Everything you need to know about Python Pandas Data Profiling

/images/pandas_profiling.jpg

What is Pandas Data Profiling ?

The Pandas library has a large number of functions. It aids in data manipulation and offers a diverse set of features for practically any activity. The pandas describe() function is a popular Pandas function. It provides a descriptive statistical overview of all the dataset’s features to the user. Even though it is useful for understanding data, it lacks numerous capabilities.

Pandas profiling is the answer to this problem. It let’s you create reports for your dataset that include a range of features and adjustments. In this post, we’ll examine at the functionality of this library, as well as some of the more advanced use cases and connectors that may help you create stunning data frame reports!

Installing Pandas Data Profiling in Jupyter notebook

Pandas profiling, like all other python packages, is quickly installed using the pip or conda package manager:

pip:

pip install pandas-profiling

conda:

 conda install -c conda-forge pandas-profiling

Setting up Pandas Data Profiling in jupyter notebook

Now we’ll look at how to use the pandas profiling library and create a report from the data frames. Let’s start by importing a dataset for which we’ll be generating reports. In our example we will be using iris dataset from sklearn.

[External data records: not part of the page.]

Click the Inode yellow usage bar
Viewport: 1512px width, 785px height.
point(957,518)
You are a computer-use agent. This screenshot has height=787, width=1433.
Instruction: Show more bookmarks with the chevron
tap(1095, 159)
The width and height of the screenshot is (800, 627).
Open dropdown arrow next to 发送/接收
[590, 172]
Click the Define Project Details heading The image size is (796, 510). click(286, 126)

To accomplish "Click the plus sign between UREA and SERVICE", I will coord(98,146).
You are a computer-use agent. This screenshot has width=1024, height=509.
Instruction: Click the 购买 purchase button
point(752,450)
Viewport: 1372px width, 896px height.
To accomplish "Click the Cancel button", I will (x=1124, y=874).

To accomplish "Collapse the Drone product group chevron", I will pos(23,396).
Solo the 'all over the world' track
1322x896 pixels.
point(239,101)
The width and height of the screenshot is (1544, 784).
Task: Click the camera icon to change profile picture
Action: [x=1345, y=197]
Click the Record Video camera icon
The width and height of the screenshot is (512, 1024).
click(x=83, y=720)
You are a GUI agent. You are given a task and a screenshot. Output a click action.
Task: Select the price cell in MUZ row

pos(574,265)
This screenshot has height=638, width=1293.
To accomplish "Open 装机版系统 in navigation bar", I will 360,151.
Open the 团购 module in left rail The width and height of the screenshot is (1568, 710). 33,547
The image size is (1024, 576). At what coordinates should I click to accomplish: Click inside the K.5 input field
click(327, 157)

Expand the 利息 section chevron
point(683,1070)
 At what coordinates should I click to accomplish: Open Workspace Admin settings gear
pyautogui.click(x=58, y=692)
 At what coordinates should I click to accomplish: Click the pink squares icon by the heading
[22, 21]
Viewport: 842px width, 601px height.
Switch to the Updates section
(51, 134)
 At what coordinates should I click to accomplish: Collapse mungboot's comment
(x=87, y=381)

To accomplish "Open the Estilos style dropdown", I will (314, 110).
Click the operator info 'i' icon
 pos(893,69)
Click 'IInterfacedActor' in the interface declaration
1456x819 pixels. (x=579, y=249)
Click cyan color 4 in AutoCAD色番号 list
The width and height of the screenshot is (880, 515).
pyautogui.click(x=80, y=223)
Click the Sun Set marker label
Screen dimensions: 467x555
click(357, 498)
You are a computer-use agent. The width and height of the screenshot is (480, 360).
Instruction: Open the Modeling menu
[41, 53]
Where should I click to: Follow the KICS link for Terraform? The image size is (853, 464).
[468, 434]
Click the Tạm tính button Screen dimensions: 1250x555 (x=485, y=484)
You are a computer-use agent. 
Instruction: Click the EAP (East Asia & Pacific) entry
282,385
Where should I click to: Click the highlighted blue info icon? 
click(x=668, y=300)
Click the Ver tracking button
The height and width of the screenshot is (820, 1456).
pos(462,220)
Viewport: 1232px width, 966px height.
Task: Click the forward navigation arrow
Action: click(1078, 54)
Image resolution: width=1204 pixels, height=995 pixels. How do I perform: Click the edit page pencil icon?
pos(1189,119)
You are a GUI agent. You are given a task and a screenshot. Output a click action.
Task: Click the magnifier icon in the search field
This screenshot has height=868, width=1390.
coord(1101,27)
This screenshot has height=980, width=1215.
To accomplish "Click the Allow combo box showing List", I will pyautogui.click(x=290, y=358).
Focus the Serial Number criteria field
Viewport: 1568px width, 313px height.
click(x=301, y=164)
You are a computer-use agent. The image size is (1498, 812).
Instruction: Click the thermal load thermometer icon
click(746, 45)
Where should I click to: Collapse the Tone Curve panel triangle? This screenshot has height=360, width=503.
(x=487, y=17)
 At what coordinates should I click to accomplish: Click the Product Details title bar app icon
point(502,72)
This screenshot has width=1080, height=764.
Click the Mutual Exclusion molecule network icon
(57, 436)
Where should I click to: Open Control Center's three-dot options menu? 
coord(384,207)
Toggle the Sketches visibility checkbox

from sklearn.datasets import load_iris
import pandas as pd
import numpy as np

data = load_iris()
df = pd.DataFrame(np.column_stack((data.data, data.target)), columns = data.feature_names+['target'])

df.describe()

df.describe()

Now let’s start with pandas profiling library:

from pandas_profiling import ProfileReport

To begin profiling a dataframe, you can use one of two methods:

  • You can use the .profile_report() method on a pandas dataframe. This function is not part of the pandas API, but it is automatically added to dataframe objects after the profiling library is loaded.

  • Or by giving the dataframe object to the profiling function and then executing the function object created.

You will get the same outcome report regardless of the method you use. To build the report for the iris dataset imported, I’m using the second technique.

profile = ProfileReport(df)

profile

Profiling Output

Profiling Report

Now let’s explore each section of profiling one by one:

1. Overview

Overview, Warnings, and Reproduction are the three tabs in this section.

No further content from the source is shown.